The first four tracks of the album all featured Rollins as the only wind instrumentalist. On the last track, however, a tune called “Friday the 13th,” I heard an instrument that I had trouble identifying. What it mostly sounded like to me was a trumpet player with an odd sound, and at first I reacted a bit negatively. It was such a strange trumpet sound; I wondered if I was hearing a trumpet player using a bucket mute, perhaps.
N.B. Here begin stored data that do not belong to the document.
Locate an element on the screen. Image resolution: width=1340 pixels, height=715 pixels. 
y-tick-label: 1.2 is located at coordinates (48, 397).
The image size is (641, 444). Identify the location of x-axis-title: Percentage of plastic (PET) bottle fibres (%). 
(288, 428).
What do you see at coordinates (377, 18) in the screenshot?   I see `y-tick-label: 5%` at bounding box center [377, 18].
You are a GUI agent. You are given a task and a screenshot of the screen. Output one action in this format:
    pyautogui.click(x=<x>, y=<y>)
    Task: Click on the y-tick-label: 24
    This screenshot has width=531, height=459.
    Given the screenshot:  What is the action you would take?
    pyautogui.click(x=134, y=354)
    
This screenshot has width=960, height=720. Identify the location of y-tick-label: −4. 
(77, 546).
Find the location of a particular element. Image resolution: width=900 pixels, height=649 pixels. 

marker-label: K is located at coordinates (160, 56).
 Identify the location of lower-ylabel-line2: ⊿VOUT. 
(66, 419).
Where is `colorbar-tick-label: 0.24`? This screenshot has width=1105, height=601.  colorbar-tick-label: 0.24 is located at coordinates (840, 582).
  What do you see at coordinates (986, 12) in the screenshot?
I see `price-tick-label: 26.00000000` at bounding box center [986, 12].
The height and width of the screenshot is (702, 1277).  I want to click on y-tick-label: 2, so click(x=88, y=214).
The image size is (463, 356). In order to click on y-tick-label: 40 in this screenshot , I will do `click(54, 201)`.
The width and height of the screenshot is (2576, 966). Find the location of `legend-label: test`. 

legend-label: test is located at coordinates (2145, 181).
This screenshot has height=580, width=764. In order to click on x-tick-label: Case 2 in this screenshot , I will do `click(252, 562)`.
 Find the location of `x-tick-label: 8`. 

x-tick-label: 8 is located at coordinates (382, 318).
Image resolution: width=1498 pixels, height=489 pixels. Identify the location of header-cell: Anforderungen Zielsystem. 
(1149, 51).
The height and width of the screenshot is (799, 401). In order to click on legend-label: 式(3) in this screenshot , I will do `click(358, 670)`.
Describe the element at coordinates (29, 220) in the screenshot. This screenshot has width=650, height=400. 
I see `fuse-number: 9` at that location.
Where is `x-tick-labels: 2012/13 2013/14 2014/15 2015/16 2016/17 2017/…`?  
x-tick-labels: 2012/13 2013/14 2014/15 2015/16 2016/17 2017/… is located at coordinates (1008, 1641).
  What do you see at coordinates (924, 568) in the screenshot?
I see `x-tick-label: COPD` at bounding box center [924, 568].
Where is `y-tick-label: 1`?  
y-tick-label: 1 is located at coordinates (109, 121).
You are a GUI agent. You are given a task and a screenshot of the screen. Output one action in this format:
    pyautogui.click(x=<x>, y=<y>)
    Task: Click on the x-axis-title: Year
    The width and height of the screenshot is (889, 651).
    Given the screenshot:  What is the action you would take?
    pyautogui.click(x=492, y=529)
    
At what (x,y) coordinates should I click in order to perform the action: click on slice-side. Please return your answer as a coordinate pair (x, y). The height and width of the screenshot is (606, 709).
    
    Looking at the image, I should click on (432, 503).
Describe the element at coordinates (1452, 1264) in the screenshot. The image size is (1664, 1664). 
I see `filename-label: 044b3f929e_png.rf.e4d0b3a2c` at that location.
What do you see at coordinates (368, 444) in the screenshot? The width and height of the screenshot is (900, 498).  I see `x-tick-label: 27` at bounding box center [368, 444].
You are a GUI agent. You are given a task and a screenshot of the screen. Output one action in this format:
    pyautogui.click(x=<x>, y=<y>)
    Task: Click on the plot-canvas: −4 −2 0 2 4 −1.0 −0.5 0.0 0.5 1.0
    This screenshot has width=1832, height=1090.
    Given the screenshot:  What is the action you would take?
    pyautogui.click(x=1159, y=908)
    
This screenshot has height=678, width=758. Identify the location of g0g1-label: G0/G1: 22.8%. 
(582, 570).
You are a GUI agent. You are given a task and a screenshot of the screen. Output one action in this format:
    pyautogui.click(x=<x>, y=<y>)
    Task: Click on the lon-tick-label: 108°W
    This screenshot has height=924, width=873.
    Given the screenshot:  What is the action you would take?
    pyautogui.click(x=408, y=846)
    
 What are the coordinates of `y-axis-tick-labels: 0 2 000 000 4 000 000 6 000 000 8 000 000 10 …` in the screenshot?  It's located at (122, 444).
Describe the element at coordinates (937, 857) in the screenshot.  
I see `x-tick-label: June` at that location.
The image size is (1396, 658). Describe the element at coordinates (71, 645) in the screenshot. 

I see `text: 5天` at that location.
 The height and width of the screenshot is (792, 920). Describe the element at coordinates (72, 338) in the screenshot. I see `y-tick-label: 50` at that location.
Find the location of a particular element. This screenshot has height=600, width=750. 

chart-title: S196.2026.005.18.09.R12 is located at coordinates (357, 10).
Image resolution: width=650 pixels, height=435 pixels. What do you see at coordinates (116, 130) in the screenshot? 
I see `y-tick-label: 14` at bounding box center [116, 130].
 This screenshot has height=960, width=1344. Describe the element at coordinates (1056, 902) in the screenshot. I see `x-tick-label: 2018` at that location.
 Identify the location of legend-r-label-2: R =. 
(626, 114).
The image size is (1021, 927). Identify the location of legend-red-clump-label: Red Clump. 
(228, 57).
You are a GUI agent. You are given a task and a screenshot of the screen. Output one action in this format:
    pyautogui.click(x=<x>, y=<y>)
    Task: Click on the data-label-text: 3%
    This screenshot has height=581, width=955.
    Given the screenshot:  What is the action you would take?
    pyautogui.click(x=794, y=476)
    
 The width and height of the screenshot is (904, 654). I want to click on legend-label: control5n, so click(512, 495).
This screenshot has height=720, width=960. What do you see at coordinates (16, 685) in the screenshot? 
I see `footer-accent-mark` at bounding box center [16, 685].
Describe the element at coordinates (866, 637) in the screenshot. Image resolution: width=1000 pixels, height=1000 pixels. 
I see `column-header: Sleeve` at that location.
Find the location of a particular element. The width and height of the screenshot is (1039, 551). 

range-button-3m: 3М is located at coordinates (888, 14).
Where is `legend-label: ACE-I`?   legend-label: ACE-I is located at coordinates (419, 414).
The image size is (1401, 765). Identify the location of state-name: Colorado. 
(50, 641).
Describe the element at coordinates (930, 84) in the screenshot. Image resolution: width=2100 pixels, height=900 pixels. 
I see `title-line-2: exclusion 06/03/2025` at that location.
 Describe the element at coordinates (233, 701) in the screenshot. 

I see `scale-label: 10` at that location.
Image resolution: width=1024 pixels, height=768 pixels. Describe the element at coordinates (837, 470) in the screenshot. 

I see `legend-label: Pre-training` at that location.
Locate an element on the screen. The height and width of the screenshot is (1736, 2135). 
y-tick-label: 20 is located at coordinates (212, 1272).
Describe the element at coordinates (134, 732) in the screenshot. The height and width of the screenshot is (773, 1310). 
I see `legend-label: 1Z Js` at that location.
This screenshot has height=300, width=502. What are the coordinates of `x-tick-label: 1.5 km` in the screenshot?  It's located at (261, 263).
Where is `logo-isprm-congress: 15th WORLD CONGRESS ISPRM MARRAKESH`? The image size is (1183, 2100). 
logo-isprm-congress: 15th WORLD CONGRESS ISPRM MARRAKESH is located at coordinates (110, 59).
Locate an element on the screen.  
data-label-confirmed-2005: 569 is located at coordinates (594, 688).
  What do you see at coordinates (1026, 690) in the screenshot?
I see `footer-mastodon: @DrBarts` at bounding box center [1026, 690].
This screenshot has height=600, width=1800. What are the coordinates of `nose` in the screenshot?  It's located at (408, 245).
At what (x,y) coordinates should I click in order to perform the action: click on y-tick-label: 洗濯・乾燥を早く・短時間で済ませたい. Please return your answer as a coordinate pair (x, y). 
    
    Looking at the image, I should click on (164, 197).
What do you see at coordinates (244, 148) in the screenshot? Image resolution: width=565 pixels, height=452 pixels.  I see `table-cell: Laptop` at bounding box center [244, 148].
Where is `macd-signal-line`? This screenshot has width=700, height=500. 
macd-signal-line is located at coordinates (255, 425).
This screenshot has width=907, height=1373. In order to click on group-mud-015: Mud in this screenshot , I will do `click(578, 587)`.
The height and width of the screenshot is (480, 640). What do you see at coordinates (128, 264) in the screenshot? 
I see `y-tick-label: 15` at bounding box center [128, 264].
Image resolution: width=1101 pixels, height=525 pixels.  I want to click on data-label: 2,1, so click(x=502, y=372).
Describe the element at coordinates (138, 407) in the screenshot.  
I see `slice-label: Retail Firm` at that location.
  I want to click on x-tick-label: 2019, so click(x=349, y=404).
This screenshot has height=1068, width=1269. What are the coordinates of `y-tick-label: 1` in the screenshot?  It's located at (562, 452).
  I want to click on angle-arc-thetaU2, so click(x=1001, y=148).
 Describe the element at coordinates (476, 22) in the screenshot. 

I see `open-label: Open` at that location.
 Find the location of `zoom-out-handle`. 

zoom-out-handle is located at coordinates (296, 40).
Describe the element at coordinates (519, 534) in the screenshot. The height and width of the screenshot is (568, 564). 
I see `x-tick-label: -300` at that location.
After I heard this track, I went online to find out who was playing what. Well, the “trumpet player” was French horn player Julius Watkins! Now, I listen to a lot of music, and I’ve listened to a lot of horn players and trumpet players, and believe me I know what each instrument sounds like. But, having no visual clue or foreknowledge of what I was hearing, I was completely fooled as to what instrument I was hearing!

I guess horn is such a rare instrument in jazz, especially in small-ensembles, that my brain looked for other options. It’s amazing what we can fool ourselves into thinking we see or hear, given certain circumstances. When I listened to the track again, what I heard sounded clearly and obviously to me like a French horn (well, duh…).

And also, let me say, Watkins’ playing was excellent. On this tune, he trades fours with Rollins and totally keeps up with the sax master. Watkins may not have had a good trumpet sound, but he sure had a great French horn sound.